The hatred between the schools has dissipated with time, but the rivalry shows no signs of letting up. On November 11, Fox Tech and Lanier met in the 64th Annual Chili Bowl game, a San Antonio sports tradition that towers above all others, a game that brings together four generations of locals every November for neighborhood bragging rights.

In a sense, the modern, polite edition of the Chili Bowl is a sports anomaly. Great sports rivalries usually rely on equal portions of competitive history and mutual animosity.

For example, the Texas-Texas A&M series might derive its cultural gravitas from a football tradition that extends back more than a century, but its fire comes from the fact that Longhorns think of Aggies as provincial, cow-milking hayseeds and Aggies think of Longhorns as flag-burning freaks. Similarly, Joe Frazier and Muhammad Ali might have been the two best heavyweight boxers ever to meet in a high-stakes trilogy, but the real lure of the series was that Frazier viewed Ali as an egotistical pretty boy who needed to get that prettiness knocked off his mug, while Ali saw Frazier as a dim-witted tool of the white establishment.

The Chili Bowl, at least in its 2006 incarnation, is remarkably free of such hatred and venom. The annual high-school gridiron clash between Lanier and Fox Tech features two schools with too much in common for either of their partisans to deny. The two oldest high schools in the San Antonio Independent School District, Lanier and Fox Tech are overwhelmingly Latino, predominantly blue-collar, with vocational roots and a strong ROTC presence on campus.

Of course, there are minor differences. Lanier is very much a neighborhood school, a Westside institution across the street from the Guadalupe Community Center and just a couple of blocks up from Botello Food Store. Fox Tech represents the downtown area, not a neighborhood per se, and many of its kids are bused in from other parts of town.

But these distinctions seem small in the face of their similarities. You might hear the occasional Lanier or Fox Tech student blurt out a “they suck” gibe against their local rival, but when these student bodies stare each other down from opposite ends of Alamo Stadium, they know they’re essentially looking at themselves in the mirror.

This game isn’t about personal loathing or playoff implications (although the game has decided the District 28-4A championship two years in a row). It’s a neighborhood-pride war, played out over a series of generations, and destined to forever remain unsettled. Family alliances formed when these teams first clashed in 1940, and in the days leading up to this year’s game, the depth of those attachments is unmistakable.

» **Source excerpt**:
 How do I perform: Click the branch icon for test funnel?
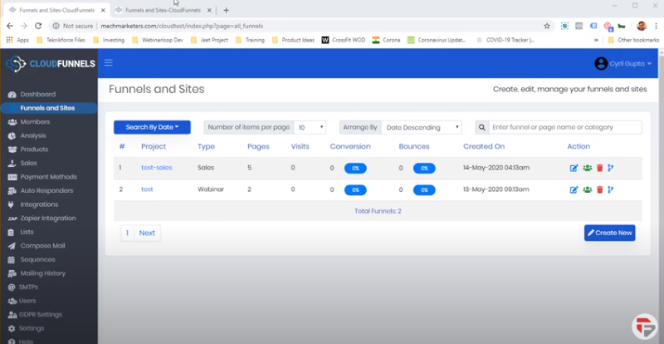point(611,189)

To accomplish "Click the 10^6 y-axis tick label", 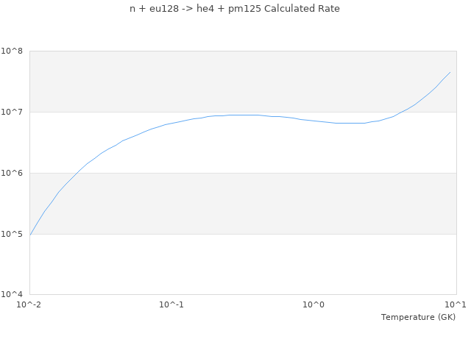I will [13, 173].
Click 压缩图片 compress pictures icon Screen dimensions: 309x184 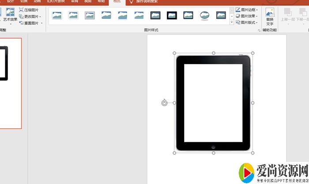22,9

» **Problem A**:
Answer these about the Chili Bowl article:
(i) Which annual edition of the Chili Bowl game was played on November 11?
(ii) What two places does the article say Lanier is near?
(iii) In what year did the two teams first clash?
» **Problem B**:
Which traits does the Chili Bowl article list as shared by Lanier and Fox Tech?
» **Problem C**:
How would you say this sentence from the Chili Bowl article in Spanish: "In a sense, the modern, polite edition of the Chili Bowl is a sports anomaly."

» **Task answer A**:
(i) The 64th Annual Chili Bowl game.
(ii) The Guadalupe Community Center, which is across the street, and Botello Food Store, a couple of blocks away.
(iii) 1940.

» **Task answer B**:
- They are the two oldest high schools in the San Antonio Independent School District.
- They are overwhelmingly Latino.
- They are predominantly blue-collar.
- They have vocational roots.
- They have a strong ROTC presence on campus.

» **Task answer C**:
En cierto sentido, la edición moderna y cortés del Chili Bowl es una anomalía deportiva.